Studying the history of global consumption, and in particular its remorseless rise since the mid twentieth century, can help us to understand the future transition away from fossil fuels. In this talk, Simon Pirani will argue for a focus on technological systems (such as electricity networks, urban built environments and transport systems, and industrial and agricultural systems), the social and economic systems in which they are embedded, and the interactions between these. It is the expansion of these systems, above all, that has driven consumption growth; reducing consumption will involve transforming these systems.
Simon Pirani is author of Burning Up: A Global History of Fossil Fuel Consumption (London: Pluto Press, 2018).

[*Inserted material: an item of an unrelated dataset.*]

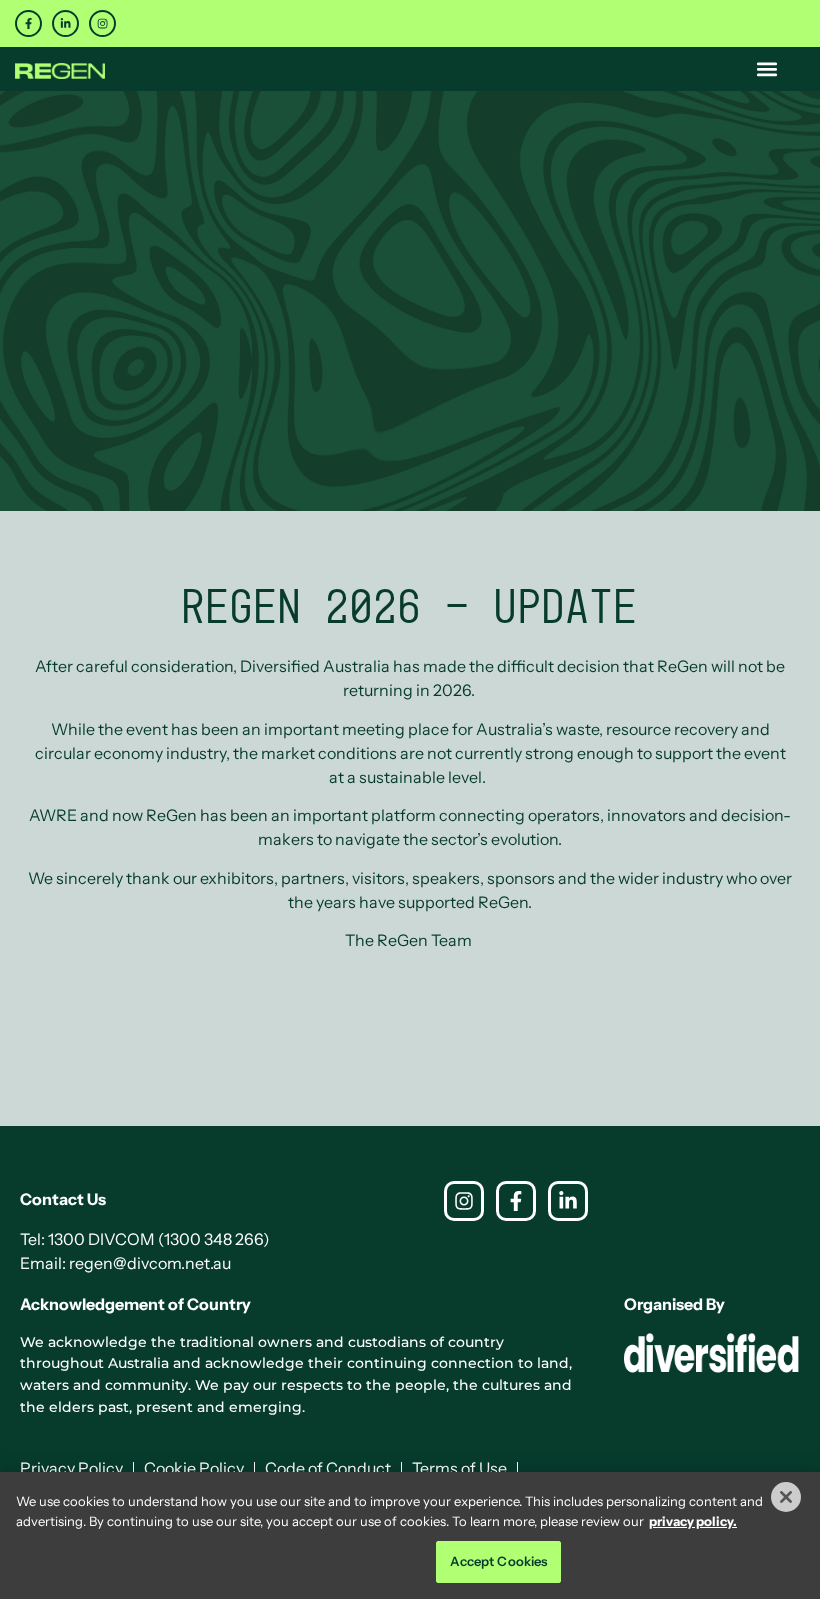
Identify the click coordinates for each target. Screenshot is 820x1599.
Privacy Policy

He is Senior Research Fellow at the Oxford Institute for Energy Studies, where he has worked since 2007, writing about the natural gas sector in Russia, Ukraine, central Asia and the Caspian. Before that, Simon wrote about Russia and Ukraine as a historian and journalist.
His books include The Russian Revolution in Retreat: Soviet workers and the new communist elite 1920-24 (Routledge, 2008) and Change in Putin’s Russia: Power, Money and People (Pluto, 2010).